_Aufgaben_:
1/ Nenne alle Sätze aus dem Interview, die mit einem Fragezeichen enden.
2/ Gib aus dem Interview den Abschnitt von „Viele Betroffene haben“ bis einschließlich „ein anderer sein.“ unverändert aus.
3/ Prüfe, ob die folgenden Aussagen mit dem Interview übereinstimmen. Beantworte jede mit Ja oder Nein und zitiere die entscheidenden Worte wörtlich.
(a) Am ersten Jahrestag wurde ein Denkmal eingeweiht.
(b) Zwei Jahre nach dem Anschlag sind alle Entschädigungsleistungen abgeschlossen.
(c) Die Härtefallleistungen für Hinterbliebene wurden verdoppelt.

== Textabschnitt ==

„Wir sind auf jeden Fall besser gerüstet als vor zwei Jahren“
Opferbeauftragter Edgar Franke spricht zum Jahrestag des Breitscheidplatz-Anschlags über die Lage der Betroffenen
- Einen neuen Terroranschlag in Deutschland kann man nicht zu 100 Prozent ausschließen. Das sagte Edgar Franke (SPD, Foto: dpa), Opferbeauftragter der Bundesregierung, im Gespräch mit Markus Sievers.
Herr Franke, am heutigen Mittwoch jährt sich der Anschlag vom Weihnachtsmarkt am Berliner Breitscheidplatz zum zweiten Mal. Wie wird der Tag von den Opfern und Angehörigen begangen?
Viele Betroffene haben den Wunsch nach einem stillen Gedenken geäußert. Es wird in der Gedächtniskirche in Berlin direkt am Breitscheidplatz eine Andacht geben, an der auch Notfallseelsorger und die Opferbeauftragten des Landes Berlins und des Bundes teilnehmen werden. Am ersten Jahrestag hatten wir ja eine große Gedenkfeier mit hochrangigen Politikern und der Einweihung eines Denkmals. Diesmal wird der Rahmen ein anderer sein.
Nach dem Attentat kam Kritik auf am unsensiblen Umgang mit den Hinterbliebenen und den traumatisierten Opfern. Muss die Politik noch lernen?
Die Politik hat die Kritik der Betroffenen ernst genommen und darauf reagiert. Man hat begriffen, dass der Terroranschlag Bürger stellvertretend für den Staat trifft. Ein Jahr lang hat Kurt Beck sich als Beauftragter um die Opfer des Anschlags auf den Breitscheidplatz gekümmert. Inzwischen wurde ein Opferbeauftragter installiert mit mir als zentralen Ansprechpartner. Zwei Jahre danach sind nicht alle Entschädigungsleistungen abgeschlossen. Es geht um dauerhafte Renten und viele finanzielle Probleme, die zu lösen sind. Ich habe bereits viele persönliche Gespräche mit den Menschen führen können.
Was können Sie generell über die Lage der Betroffenen sagen?
Insgesamt wurden vier Millionen Euro an Geldern ausgezahlt. Wir haben in meiner Amtszeit die Härtefallleistungen für Hinterbliebene verdreifacht – und das auch rückwirkend. Die geplante Reform des Opferentschädigungsgesetzes soll die Leistungen deutlich erhöhen. Meine Rolle verstehe ich als Ansprechpartner und als politische Stimme der Opfer. Kein Leid kann durch finanzielle Leistungen ausgeglichen werden. Aber Geld ist dennoch wichtig für die Betroffenen. Ein Opfer des Anschlags am Breitscheidplatz ist zum Beispiel so traumatisiert, dass er nicht mehr auf der Autobahn fahren kann. Er war aber im Außendienst tätig. Diesen Leuten versuchen wir zu helfen.
Der Anschlag von Straßburg hat gezeigt, dass die Terrorgefahr nicht gebannt ist. Wäre Deutschland heute besser vorbereitet?
Wir sind auf jeden Fall besser gerüstet als vor zwei Jahren. Dies sieht man schon daran, dass es jetzt mich als Opferbeauftragten für terroristische Straftaten im Inland gibt. Wir alle hoffen inständig, dass wir einen solchen Terrorakt in Deutschland nicht erleben. Wir müssen aber gerüstet sein, weil wir es nicht zu 100 Prozent ausschließen können. Dies gilt auch für die Opferbetreuung. Wir müssen uns auch zwischen Bund und Ländern noch besser vernetzen und absprechen, um passgenaue Lösungen zu finden.

===
== Vorliegendes Material ==

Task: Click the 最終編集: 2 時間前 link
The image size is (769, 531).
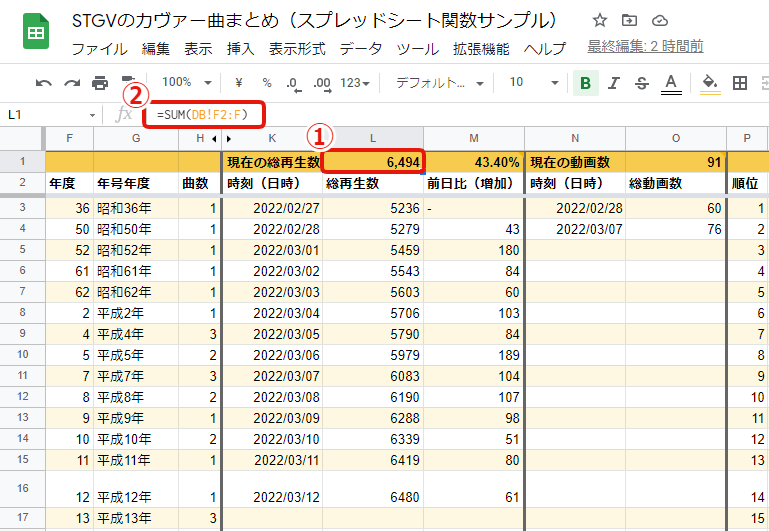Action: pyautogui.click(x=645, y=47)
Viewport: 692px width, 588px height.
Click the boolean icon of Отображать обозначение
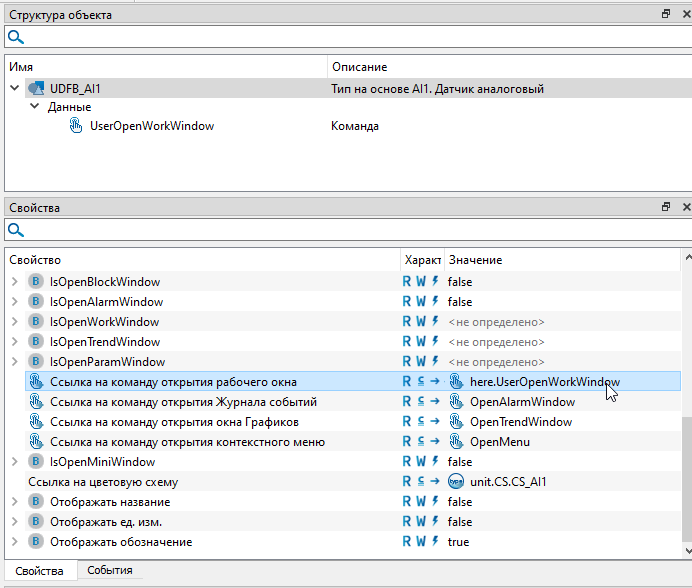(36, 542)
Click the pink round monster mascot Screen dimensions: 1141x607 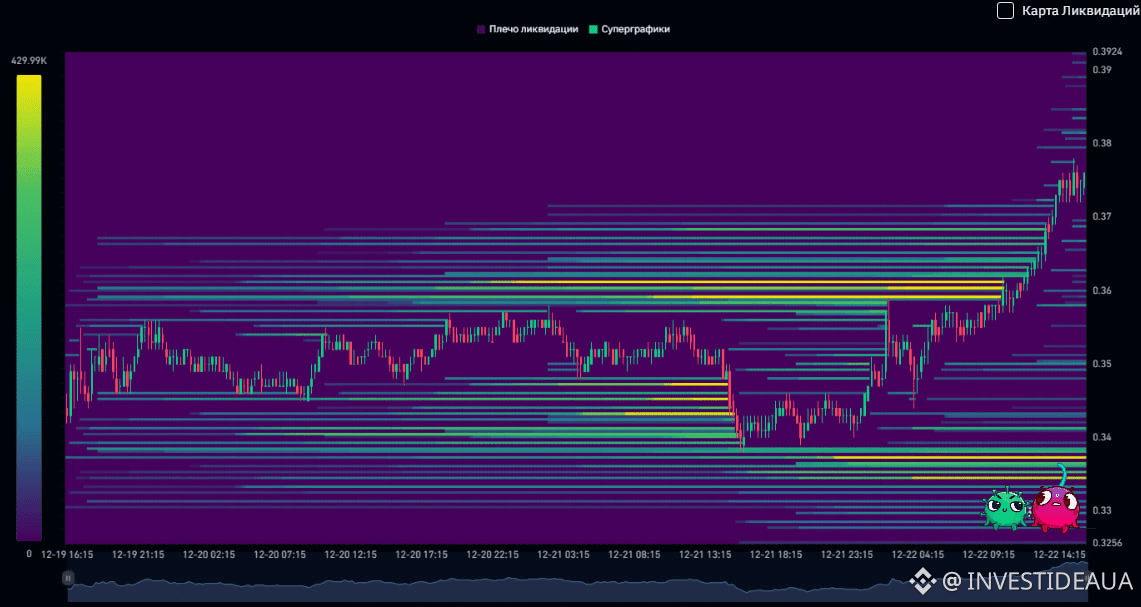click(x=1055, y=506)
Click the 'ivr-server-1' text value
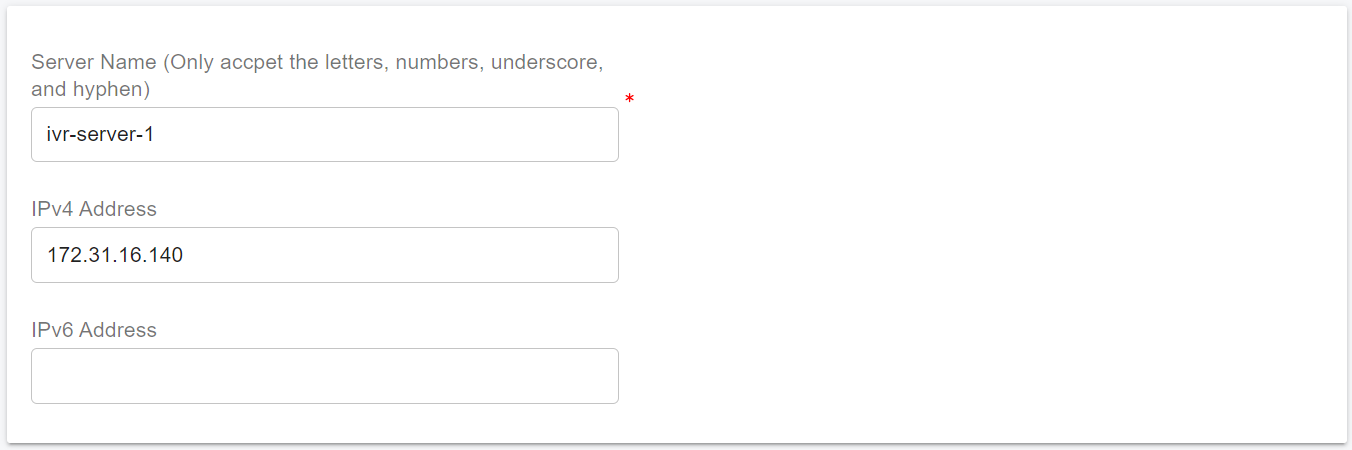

===

_Erwartete Ergebnisse_:
1/
1. Wie wird der Tag von den Opfern und Angehörigen begangen?
2. Muss die Politik noch lernen?
3. Was können Sie generell über die Lage der Betroffenen sagen?
4. Wäre Deutschland heute besser vorbereitet?

2/
Viele Betroffene haben den Wunsch nach einem stillen Gedenken geäußert. Es wird in der Gedächtniskirche in Berlin direkt am Breitscheidplatz eine Andacht geben, an der auch Notfallseelsorger und die Opferbeauftragten des Landes Berlins und des Bundes teilnehmen werden. Am ersten Jahrestag hatten wir ja eine große Gedenkfeier mit hochrangigen Politikern und der Einweihung eines Denkmals. Diesmal wird der Rahmen ein anderer sein.

3/
(a) Ja: „Am ersten Jahrestag hatten wir ja eine große Gedenkfeier mit hochrangigen Politikern und der Einweihung eines Denkmals.“
(b) Nein: „Zwei Jahre danach sind nicht alle Entschädigungsleistungen abgeschlossen.“
(c) Nein: „Wir haben in meiner Amtszeit die Härtefallleistungen für Hinterbliebene verdreifacht – und das auch rückwirkend.“